Alman Pay Senetli Ortaklıklar Kanununda ise, “Paysahibinin Ana Borcu” başlığı altında bir düzenleme bulunmaktadır. İlgili hükme göre, paysahibinin sermaye borcunu ifa etme yükümlülüğü payların ihraç değeri ile sınırlıdır10 . 54. paragrafı takiben 55. paragrafta da paysahiplerinin yan borçları düzenlenmiştir. Öğretide her iki düzenlemenin de kesin ve emredici oldukları ifade edilmektedir11 .

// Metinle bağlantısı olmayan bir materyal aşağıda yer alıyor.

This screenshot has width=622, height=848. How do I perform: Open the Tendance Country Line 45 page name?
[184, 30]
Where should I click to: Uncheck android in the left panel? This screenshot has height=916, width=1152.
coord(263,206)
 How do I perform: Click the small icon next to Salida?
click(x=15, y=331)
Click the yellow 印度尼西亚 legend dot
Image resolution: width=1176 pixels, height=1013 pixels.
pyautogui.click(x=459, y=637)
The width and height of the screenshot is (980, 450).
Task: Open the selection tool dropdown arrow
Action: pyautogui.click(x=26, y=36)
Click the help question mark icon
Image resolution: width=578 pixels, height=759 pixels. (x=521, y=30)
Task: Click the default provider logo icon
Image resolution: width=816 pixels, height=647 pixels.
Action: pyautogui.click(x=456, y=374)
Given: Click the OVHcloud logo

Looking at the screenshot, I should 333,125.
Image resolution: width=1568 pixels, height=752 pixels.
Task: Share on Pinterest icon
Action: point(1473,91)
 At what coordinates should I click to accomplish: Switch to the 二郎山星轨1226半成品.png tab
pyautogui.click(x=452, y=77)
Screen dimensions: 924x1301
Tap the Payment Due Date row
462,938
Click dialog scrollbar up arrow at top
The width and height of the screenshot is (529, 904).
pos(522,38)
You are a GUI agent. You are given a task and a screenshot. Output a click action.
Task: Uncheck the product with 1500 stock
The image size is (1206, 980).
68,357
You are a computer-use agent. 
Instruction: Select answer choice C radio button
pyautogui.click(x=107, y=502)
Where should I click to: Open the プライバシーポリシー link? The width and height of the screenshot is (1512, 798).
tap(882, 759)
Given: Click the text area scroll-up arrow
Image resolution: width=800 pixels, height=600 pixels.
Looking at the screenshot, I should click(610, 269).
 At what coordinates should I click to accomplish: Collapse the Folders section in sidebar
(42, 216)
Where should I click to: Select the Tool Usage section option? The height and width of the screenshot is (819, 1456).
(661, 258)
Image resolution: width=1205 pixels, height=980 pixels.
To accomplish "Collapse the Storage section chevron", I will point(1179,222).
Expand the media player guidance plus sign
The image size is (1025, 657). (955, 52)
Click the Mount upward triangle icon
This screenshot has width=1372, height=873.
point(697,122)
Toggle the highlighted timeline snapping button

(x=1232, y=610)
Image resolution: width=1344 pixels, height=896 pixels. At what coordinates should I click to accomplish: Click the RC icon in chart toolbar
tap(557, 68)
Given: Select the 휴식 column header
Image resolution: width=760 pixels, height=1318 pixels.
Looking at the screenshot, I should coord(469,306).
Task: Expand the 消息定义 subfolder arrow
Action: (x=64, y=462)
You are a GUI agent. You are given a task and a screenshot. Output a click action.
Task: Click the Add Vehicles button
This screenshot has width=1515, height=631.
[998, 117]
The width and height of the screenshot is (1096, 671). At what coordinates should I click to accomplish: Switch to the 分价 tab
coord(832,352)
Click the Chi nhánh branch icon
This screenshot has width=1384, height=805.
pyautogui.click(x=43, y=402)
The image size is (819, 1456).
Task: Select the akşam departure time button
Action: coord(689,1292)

Tek borç ilkesi ETK döneminde Kanunda açıkça “ilke” başlığı altında değil; “sermaye koyma borcu” başlığı altında 405. maddenin ilk fıkrasında “Pay sahibi, hisse senetlerinin çıkarılması sırasında tayin olunan ve hisse senetlerinin itibari kıymetine müsavi veya ondan yüksek olan pay bedelinden fazla bir şey ödemeye esas mukavele ile dahi mecbur tutulamaz” şeklinde düzenlenmişti. Hükümde yer alan “ödeme” ifadesi lafzen, paysahibinin yalnızca para borcu altına sokulamayacağı, para dışında başka borçlar altına sokulabileceği izlenimini yarattığı için öğretide tartışma konusu olmuşsa da12 , ETK dönemindeki baskın görüş paysahibinin ortaklığa karşı tek borcunun taahhüt etmiş olduğu sermayeyi ifa borcu olduğu; bunun dışında ortaklığa karşı başkaca bir borç altına sokulamayacağı yönündeydi13 .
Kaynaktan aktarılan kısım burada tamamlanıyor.